We left Oakland the same night, both for the safety of the van (it’s always sketchy to leave a van full of music gear on the street overnight) and because we wanted to get a head start on the next days journey to LA. This has been common practice for me over the years when traveling through California, as my Grandparents have lived there my entire life. Until now.

This is the first tour I’ve been on since they both passed away, and the first time taking a trip to their house wasn’t an option. It was bitter sweet, driving out of Oakland on the 580 to Stockton, realizing that for the first time in a long time, there would be no made-up bed and pot-roast with green beans and mashed potatoes waiting for me at roads end. Tonight it was a budget motel in Los Banos. (Still got my own bed though, a luxury when on tour!).

My Grandfather always supported my career choice as a musician, and it meant a lot to me. He was a cowboy from Nebraska who broke horses and farmed until age 19, when he joined the army to serve in WWII. He was in the last division of mounted calvary (before calvary came to mean tanks) to ever exist and was stationed in what’s known as the China Burma India (CBI) theater of combat.

My Grandfather helped build the infamous Burma Road to supply the Chinese in their fight against the Japanese occupation.

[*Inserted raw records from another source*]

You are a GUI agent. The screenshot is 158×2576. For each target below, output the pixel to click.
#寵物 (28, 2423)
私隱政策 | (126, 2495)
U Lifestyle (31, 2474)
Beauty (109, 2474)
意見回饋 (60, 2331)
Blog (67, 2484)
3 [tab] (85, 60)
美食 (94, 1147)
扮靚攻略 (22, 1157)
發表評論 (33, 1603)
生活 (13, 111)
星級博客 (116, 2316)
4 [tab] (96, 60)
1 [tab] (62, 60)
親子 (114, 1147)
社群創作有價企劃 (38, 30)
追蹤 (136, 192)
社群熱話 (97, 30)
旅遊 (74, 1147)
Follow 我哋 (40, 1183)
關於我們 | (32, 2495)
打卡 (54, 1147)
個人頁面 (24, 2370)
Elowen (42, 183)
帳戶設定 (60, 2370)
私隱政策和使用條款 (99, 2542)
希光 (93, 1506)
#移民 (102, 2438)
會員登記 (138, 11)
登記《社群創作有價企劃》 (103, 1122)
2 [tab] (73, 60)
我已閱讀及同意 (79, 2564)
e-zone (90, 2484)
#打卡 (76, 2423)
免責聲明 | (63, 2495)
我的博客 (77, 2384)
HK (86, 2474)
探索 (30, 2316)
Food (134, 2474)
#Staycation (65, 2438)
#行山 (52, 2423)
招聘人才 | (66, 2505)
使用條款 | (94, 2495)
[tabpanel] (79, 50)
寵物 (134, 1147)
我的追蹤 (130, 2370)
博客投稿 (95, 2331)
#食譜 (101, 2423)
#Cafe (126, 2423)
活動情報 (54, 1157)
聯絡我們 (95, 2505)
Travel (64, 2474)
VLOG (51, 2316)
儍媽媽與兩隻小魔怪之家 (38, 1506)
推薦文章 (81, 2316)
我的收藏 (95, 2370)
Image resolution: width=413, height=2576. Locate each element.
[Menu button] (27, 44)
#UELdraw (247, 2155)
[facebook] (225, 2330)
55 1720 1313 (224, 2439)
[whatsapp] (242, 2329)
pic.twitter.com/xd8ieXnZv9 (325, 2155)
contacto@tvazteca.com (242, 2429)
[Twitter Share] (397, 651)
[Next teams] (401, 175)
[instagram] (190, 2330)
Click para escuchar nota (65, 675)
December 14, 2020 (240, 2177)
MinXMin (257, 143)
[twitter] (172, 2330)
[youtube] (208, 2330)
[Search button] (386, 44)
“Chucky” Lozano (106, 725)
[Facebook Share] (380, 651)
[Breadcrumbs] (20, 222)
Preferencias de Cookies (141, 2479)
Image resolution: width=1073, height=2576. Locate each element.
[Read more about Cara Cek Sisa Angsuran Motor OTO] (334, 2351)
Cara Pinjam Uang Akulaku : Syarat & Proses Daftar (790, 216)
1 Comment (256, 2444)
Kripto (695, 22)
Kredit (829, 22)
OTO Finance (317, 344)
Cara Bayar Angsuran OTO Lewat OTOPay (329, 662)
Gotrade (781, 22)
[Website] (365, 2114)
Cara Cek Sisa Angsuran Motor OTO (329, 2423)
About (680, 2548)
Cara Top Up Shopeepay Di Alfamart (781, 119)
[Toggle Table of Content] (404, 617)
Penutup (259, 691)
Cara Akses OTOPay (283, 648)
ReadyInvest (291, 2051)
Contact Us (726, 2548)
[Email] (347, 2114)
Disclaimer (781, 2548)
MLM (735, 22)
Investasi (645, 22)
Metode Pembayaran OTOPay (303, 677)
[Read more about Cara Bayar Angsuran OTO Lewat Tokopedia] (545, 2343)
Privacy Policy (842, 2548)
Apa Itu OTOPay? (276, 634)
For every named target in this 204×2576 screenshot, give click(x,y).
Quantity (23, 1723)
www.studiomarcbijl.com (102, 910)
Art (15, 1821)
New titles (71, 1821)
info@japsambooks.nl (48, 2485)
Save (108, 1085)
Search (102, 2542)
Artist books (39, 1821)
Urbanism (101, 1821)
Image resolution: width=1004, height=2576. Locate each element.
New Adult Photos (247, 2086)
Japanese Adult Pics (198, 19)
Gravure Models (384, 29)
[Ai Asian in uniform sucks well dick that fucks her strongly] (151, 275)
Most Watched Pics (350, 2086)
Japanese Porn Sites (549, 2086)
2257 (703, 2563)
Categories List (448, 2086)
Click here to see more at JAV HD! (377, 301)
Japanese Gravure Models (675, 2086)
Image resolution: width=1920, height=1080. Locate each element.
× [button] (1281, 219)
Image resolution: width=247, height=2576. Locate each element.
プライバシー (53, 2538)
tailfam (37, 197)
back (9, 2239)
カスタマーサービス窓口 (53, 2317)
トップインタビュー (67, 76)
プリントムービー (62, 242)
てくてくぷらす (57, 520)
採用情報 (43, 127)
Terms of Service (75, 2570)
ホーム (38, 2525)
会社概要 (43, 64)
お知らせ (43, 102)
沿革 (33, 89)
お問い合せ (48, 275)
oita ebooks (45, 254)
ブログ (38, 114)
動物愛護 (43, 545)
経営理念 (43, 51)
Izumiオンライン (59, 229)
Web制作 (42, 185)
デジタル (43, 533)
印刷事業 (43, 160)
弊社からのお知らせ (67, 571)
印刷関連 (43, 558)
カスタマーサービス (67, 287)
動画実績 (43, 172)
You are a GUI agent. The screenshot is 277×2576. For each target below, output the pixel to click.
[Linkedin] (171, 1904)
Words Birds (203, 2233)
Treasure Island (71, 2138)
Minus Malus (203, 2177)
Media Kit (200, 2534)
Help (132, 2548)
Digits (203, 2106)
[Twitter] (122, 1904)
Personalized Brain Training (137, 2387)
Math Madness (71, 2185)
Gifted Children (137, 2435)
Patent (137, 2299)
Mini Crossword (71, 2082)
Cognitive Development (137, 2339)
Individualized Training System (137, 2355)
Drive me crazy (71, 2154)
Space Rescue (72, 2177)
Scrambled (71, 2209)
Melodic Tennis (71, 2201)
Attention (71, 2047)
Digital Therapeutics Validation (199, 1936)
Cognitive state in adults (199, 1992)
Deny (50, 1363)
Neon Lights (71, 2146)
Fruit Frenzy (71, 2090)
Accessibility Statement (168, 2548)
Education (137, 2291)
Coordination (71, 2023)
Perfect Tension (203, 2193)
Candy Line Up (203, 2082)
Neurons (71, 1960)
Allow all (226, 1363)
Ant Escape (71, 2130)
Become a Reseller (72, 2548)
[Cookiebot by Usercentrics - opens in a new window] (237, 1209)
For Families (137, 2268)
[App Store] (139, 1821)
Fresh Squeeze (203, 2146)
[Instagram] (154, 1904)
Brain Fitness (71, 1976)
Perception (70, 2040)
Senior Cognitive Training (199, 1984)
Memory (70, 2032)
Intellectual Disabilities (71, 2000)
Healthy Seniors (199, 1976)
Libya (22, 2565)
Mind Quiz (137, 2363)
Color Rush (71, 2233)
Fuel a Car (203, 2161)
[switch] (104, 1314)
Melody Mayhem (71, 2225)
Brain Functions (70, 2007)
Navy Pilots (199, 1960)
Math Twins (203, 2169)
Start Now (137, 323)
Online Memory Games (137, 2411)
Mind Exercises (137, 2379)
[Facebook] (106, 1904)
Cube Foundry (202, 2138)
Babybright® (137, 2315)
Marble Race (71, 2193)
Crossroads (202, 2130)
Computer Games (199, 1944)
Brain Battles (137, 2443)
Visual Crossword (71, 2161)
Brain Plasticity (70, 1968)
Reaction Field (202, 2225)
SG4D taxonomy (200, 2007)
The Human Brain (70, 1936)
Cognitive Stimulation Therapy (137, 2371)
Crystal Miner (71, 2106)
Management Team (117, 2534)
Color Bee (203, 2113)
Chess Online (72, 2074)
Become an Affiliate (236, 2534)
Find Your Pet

It was arduous work, made all the more difficult by frequent sniper and mortar attacks. In classic fashion, he came home from war to get married and move West, leaving the Sandhills of Nebraska for the fertile San Juaquin Valley, settling in Stockton. He worked as a conductor for the Western Pacific Railroad, including, for a time,  as the conductor of the iconic California Zephyr, considered one of the nicest trains of its time.

The modern car having truly come into it’s own in the 1950s and 60s, he took full advantage, piling all 3 kids and the family dog into the station wagon to explore the wide open spaces that so define the American West to this day. This sense of wanderlust clearly rubbed off on my mother, and in so doing, on me as well.

Equally as important was the family home. A modest 3 bedroom in what was then the outskirts of North Stockton, it served as the only family home I’ve ever known. Now located in what would be considered a less than desirable part of central Stockton,  I’m using the modest inheritance from the sale of that home to fund my upcoming travels and album releases.

Thank you Grandma. Thank you Grandpa. Much love.